MotoGP champion Jorge Lorenzo says the chance to make history with Ducati was a bigger factor in his decision to leave Yamaha than the prospect of being the number-one rider.
Having joined Yamaha in 2008, this year will be Lorenzo's last before joining Ducati on a two-year-deal, announced on Monday.
In discussing what he referred to one of the "most important difficult decisions of my life", Lorenzo said adding Ducati success to his three Yamaha titles was the main motivation.
Only Giacomo Agostini, Valentino Rossi, Geoff Duke, Eddie Lawson and Casey Stoner have won titles with different brands in the history of grand prix motorcycle racing.

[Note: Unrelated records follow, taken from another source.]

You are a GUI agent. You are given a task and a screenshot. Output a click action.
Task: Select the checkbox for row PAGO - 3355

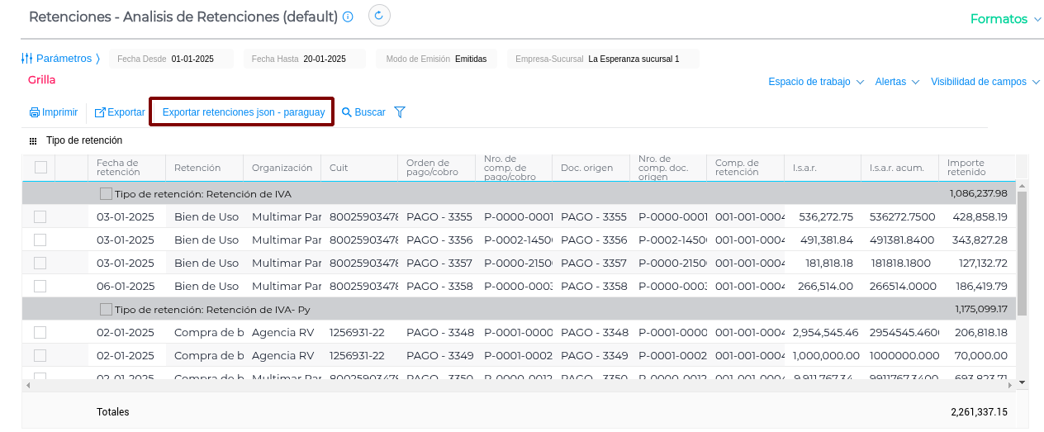click(x=40, y=217)

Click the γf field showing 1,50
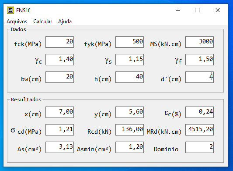point(199,60)
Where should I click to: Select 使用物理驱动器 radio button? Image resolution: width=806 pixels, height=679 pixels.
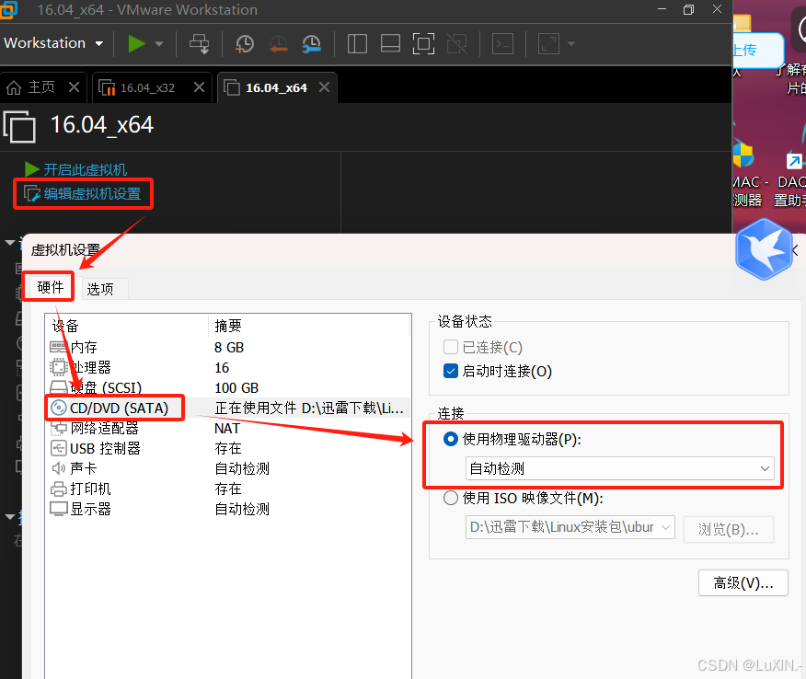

"There are many reasons but the biggest one has been my motivation," he said.
"The challenge to try to win with another bike. The challenge, for me, after so many years in the world championship, is to give my maximum effort every day as I always try to do, because I think I am one of the most professional riders and my focus in my work is 100 per cent.
"I felt I needed this new challenge to get this motivation to work as hard as I did until now.

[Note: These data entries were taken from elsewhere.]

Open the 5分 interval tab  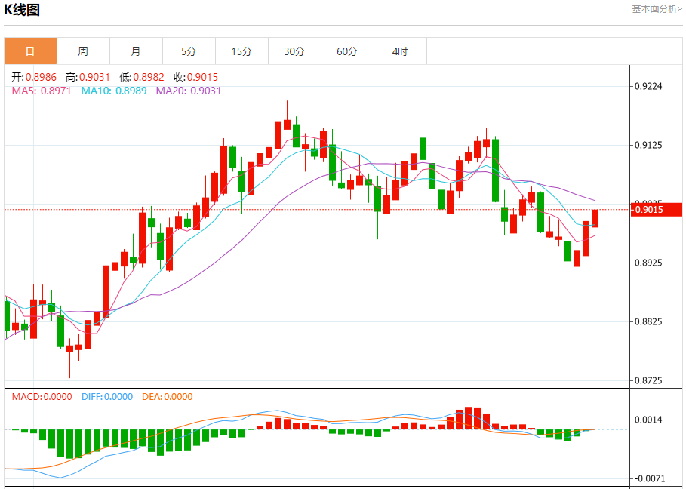click(189, 51)
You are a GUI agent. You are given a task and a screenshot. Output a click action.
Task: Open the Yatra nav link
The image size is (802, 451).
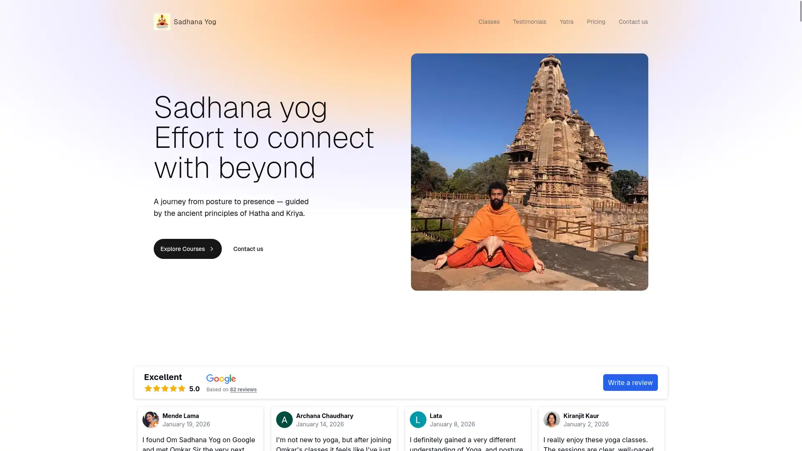click(x=566, y=22)
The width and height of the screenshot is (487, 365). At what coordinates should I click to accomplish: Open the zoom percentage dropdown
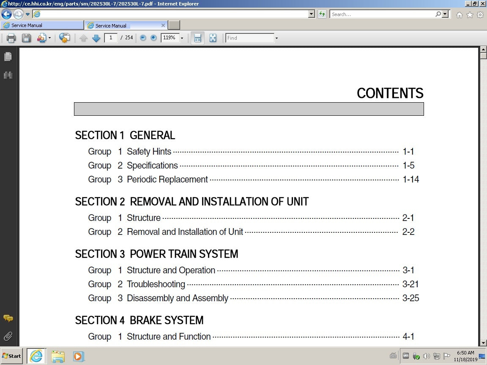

"If you try to fight for a fourth world title with Yamaha, obviously a championship is a championship.
"But if you are able to win with Ducati, you can [make] more history."
Lorenzo's current boss Lin Jarvis had suggested one of Lorenzo's reasons for moving might have been Yamaha's policy of considering both the Spaniard and Rossi as equal number ones.
"I think probably to be the number one in a future team is probably something that was attractive," Jarvis said.
Lorenzo dismissed that notion, but did admit the potential to lead development rather than sharing input he does at Yamaha was something that appealed to him.
"I was never worried about being the number one or number two," he said.
"Like I always said, in Yamaha for me it was enough to have exactly the same cards or tools than my partner because I believe in my potential and for me that was enough.
"But of course, probably it could be a different philosophy.
"Yamaha [riders] made the evolution in the bike and probably in the future I will have more power to create the bike I want to ride.
"They will hear me with more focus."
LORENZO WON'T BE DUCATI'S NUMBER ONE
Even if Lorenzo left Yamaha looking to be a number-one rider, he would have been disappointed, with Ducati sporting director Paolo Ciabatti saying it was not his policy.
"I don't want to give the opportunity to only one rider to win the championship," he said.
"I have to give, above all, at the beginning of the season, the best possible material to both of my riders.
"After the season [starts], if one of them is able to reach the best result [more] than the other, I have to help him to reach the target."